> [Work required] Search the records below for the string "will", and report each line that contains it.

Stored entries
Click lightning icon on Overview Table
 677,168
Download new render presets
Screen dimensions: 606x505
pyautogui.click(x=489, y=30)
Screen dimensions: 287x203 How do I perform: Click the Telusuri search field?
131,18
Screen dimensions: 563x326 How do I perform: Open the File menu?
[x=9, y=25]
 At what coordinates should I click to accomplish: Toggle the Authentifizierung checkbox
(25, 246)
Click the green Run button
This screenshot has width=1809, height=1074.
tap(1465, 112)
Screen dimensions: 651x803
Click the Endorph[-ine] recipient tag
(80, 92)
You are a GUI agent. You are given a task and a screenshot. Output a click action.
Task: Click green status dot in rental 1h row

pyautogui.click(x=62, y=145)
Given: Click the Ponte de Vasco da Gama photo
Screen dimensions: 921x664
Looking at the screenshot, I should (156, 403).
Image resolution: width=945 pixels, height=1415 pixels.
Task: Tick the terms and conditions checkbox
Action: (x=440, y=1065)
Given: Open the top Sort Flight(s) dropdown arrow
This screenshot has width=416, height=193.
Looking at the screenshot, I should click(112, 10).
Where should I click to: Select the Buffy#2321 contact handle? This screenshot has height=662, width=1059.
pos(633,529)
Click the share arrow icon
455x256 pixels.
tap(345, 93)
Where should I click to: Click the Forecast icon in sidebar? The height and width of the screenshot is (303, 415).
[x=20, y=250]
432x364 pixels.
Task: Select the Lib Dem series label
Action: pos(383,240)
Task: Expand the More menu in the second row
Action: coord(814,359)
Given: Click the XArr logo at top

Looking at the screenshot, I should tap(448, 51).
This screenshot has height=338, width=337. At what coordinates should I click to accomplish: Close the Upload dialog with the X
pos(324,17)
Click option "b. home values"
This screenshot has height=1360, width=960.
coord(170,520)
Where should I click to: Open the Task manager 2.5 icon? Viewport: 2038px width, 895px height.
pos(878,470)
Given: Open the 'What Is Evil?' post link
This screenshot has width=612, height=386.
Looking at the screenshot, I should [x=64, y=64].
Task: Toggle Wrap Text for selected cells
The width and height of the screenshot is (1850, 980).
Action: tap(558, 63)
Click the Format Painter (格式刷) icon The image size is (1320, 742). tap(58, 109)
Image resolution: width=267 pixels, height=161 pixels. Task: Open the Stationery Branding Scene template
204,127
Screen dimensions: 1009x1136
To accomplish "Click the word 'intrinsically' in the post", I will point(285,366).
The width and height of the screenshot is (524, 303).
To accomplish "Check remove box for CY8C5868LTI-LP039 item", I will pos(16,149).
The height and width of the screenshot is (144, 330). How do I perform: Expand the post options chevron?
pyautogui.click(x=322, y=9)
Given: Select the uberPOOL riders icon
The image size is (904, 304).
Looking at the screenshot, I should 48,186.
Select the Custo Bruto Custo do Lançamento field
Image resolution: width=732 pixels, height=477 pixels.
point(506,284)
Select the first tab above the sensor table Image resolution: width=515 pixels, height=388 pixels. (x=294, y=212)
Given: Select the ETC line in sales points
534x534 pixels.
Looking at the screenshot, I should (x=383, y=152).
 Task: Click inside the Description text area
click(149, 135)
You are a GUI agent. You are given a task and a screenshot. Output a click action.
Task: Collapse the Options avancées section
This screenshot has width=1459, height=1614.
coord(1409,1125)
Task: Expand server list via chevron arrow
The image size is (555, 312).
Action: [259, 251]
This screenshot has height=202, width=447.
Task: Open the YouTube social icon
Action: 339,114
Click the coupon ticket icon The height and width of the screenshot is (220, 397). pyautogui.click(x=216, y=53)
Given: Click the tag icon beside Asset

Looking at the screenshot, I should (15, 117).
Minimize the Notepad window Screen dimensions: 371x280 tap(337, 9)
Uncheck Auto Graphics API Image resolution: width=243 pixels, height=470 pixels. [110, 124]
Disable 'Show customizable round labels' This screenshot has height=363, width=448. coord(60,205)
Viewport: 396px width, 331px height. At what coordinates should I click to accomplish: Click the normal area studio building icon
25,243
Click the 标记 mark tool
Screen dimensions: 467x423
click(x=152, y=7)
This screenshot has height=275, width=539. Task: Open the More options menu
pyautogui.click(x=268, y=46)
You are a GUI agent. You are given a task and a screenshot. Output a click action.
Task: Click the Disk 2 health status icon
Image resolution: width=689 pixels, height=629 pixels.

> [Solution]
To accomplish "Click the word 'intrinsically' in the post", I will point(285,366).
To accomplish "Check remove box for CY8C5868LTI-LP039 item", I will pos(16,149).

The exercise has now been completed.